Spielberg used to believe in crisp endings. E.T. ends with a torrentially sad farewell, Empire of the Sun with a muted, ambiguous reunion. His first feature, The Sugarland Express, is his only out-and-out comic tragedy, but he was not averse to the ambiguous coda. The hysterical victory dance of truck-menaced Dennis Weaver at the end of Duel dissolves to a sunset which finds him sitting dazed on a clifftop. Later, the antics of Raiders of the Lost Ark end, in a nod to Citizen Kane, with the all-powerful ark being consigned to a government warehouse by indifferent bureaucrats.
Since then Spielberg’s endings have become increasingly enslaved to upbeat endings, even when the genre doesn’t require it. His futuristic thriller Minority Report must be the only noir to end with an image of rustic bliss. (The first thing Ridley Scott removed for his director’s cut of Blade Runner was the studio-inserted final shot of green trees.)
The more ill-suited a feel-good ending, the longer it takes to contort the narrative to justify it.
Spielberg’s science-fiction fable AI: Artificial Intelligence could have ended perfectly after two hours with its robot-child expiring on the ocean floor by the statue of the Blue Fairy, a figure he is convinced can make him real. It is a poignant and ironic end for a machine who yearns to be loved, for in failing he becomes even more human. The film’s narrator even spells it out, saying it is “part of the great human flaw to wish for things that don ’t exist”.
But Spielberg added another 25 minutes to the story, going 2,000 years into the future to find a race of super-robots who can finally give the robot-boy what he wants — a creepy reunion with his long-dead mother. It kills the film because it is so craven and so unnecessary, the worst kind of unearned wish-fulfilment.
The quiddity of Spielberg’s popcorn genius may well be the scene in E.T. where the bicycles take to the air. It is the magic carpet ride brought to suburbia for those who believe that dreams come true.

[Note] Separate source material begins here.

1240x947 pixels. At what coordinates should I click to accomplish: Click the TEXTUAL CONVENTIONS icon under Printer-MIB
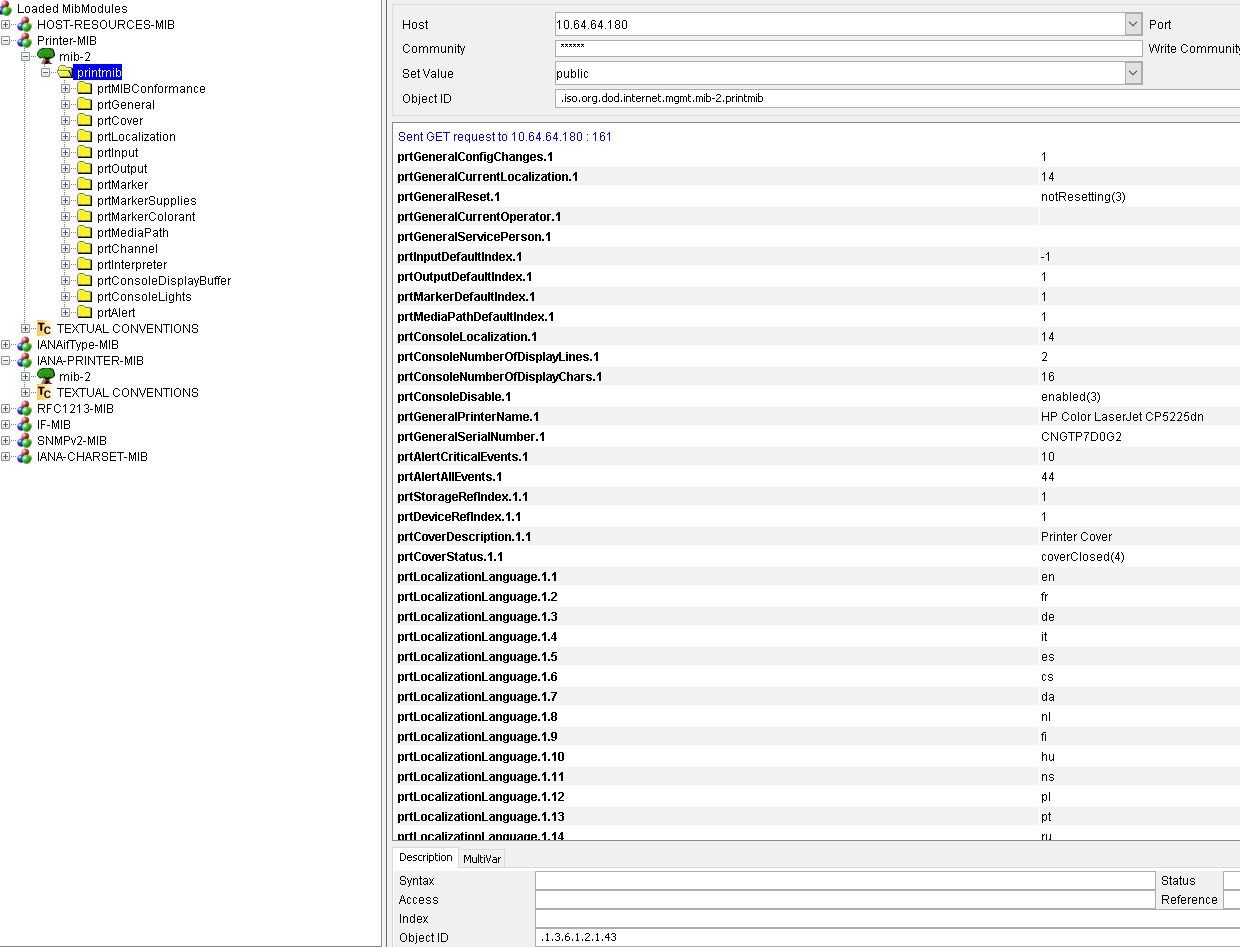pos(43,328)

But the second half of his career has seen a more mature, morally complex filmmaker in between the dinosaur carnivals. Even more so, it seemed, when he found a story could be intimate without being static, so doing drama didn’t mean having to sacrifice his bravura style of kinetic wide-angles. (This might be why The Terminal feels so fundamentally not a Spielberg story, because it is all about being stuck in one place.)